A good homemade build should pass five checks: the shaft is structurally sound, the grip is secure, the weight is measured in grams, the weighted end is locked down with epoxy or equivalent mechanical security, and the stick can be swung aggressively without rattling or shifting.

DIY speed sticks also need the same support tools as retail speed sticks. A radar from best speed radar for the Stack System helps track speed. A benchmark from golf swing speed chart helps interpret progress. Face-contact tools like golf impact tape vs spray help confirm that new speed is not destroying strike quality.

Best DIY Golf Speed Stick Build Options and Accessories

There are several ways to build a homemade golf speed stick. The safest option depends on what you already own, your workshop skill level, and how much risk you are willing to accept. If you are not comfortable securing weights permanently, buy a retail speed trainer instead.

1. Old Driver Shaft DIY Speed Stick Build

Best for: Golfers who already have old driver shafts, broken woods, or spare graphite shafts in the garage.

The old driver shaft build is the most natural DIY golf speed stick method because it keeps the trainer close to a real golf club length and feel. Start with three old shafts if possible: one for a lighter stick, one for a medium stick, and one for a heavier stick.

The goal is not to copy a commercial product perfectly. The goal is to create a progressive set that lets you swing one stick faster than your driver, one close to normal speed feel, and one with slightly more resistance.
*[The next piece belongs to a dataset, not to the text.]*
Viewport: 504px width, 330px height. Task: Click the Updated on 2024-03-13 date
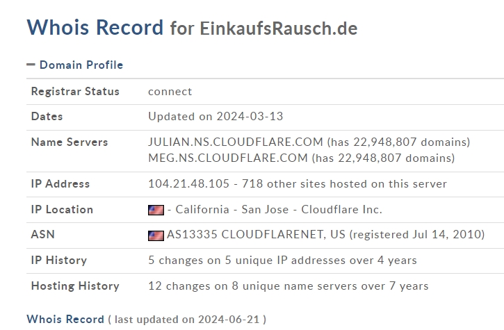pos(216,117)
That is the overspeed logic behind retail systems.

Before adding any weight, inspect each shaft. Do not use a cracked graphite shaft, a splintered tip, a loose grip, or a shaft with damage near the handle. Speed training involves high-intent swings, and weak parts are more dangerous at high speed.

If you need more shaft-work context, TopGolfe has related repair guides such as golf club shaft extensions, golf shaft extensions graphite, and how to remove scratches from golf club shafts.

Pros

  • Golf-like length and feel.
  • Can be very cheap if you already own old shafts.
  • Works well for light, medium, and heavy DIY builds.
  • Easy to grip like a real club.
  • Good way to recycle damaged club projects.
  • Can be customized with lead tape and measured weight.

Cons

  • Unsafe if the shaft is cracked or weakened.
  • Requires careful end-weight installation.
  • Weight can loosen if poorly secured.
  • May not match commercial speed-stick weights exactly.
  • Requires a scale and patience.
  • May cost more if you have to buy shafts and grips.
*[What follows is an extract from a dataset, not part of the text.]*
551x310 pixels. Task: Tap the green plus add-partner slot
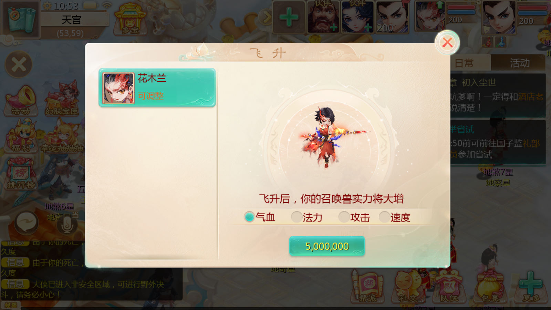tap(289, 17)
Buy it if: You already have old shafts and want the most golf-like homemade speed stick build.

Avoid it if: You cannot inspect shaft safety or do not know how to secure weight properly.

2. Digital Gram Scale

Best for: Golfers who want the homemade speed sticks to be measured rather than guessed.

A gram scale is the most important tool in this project. Without it, you are guessing. A DIY speed stick should not be “a shaft with some random weight taped to the end.” It should be a measured training implement with a clear weight target.

Weigh your real driver first. Then weigh the shaft, grip, and unfinished DIY trainer. After that, add weight slowly until you reach your light, medium, and heavy targets. Many DIY builders aim for percentage differences around their driver or around known commercial speed-stick concepts, but the exact target should be based on your own build and safety.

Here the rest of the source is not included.